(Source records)
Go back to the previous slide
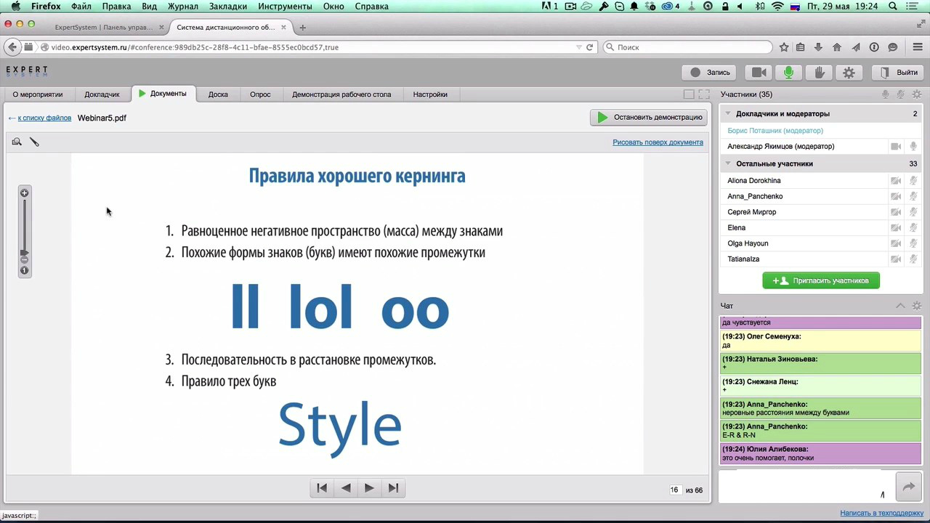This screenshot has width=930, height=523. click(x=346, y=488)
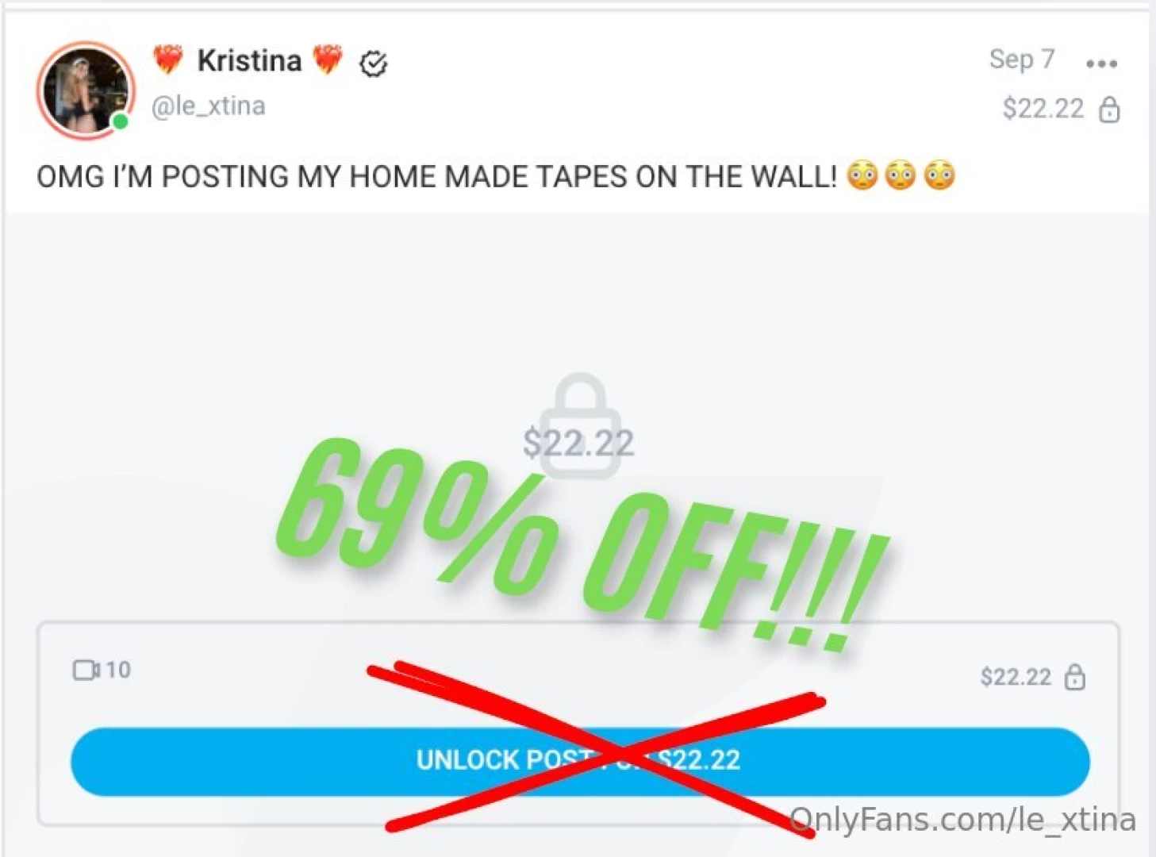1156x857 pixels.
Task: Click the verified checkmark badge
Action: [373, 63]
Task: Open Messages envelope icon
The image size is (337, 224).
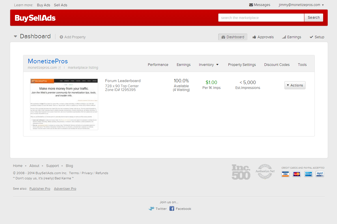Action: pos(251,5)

#### Objective:
Could you return the lines above word for word, leaving out the pictures?

#### Answer to this task:
Go back to the previous slide
This screenshot has width=930, height=523. click(x=346, y=488)
1156x857 pixels.
Task: Click the verified checkmark badge
Action: [373, 63]
Task: Open Messages envelope icon
The image size is (337, 224).
Action: pos(251,5)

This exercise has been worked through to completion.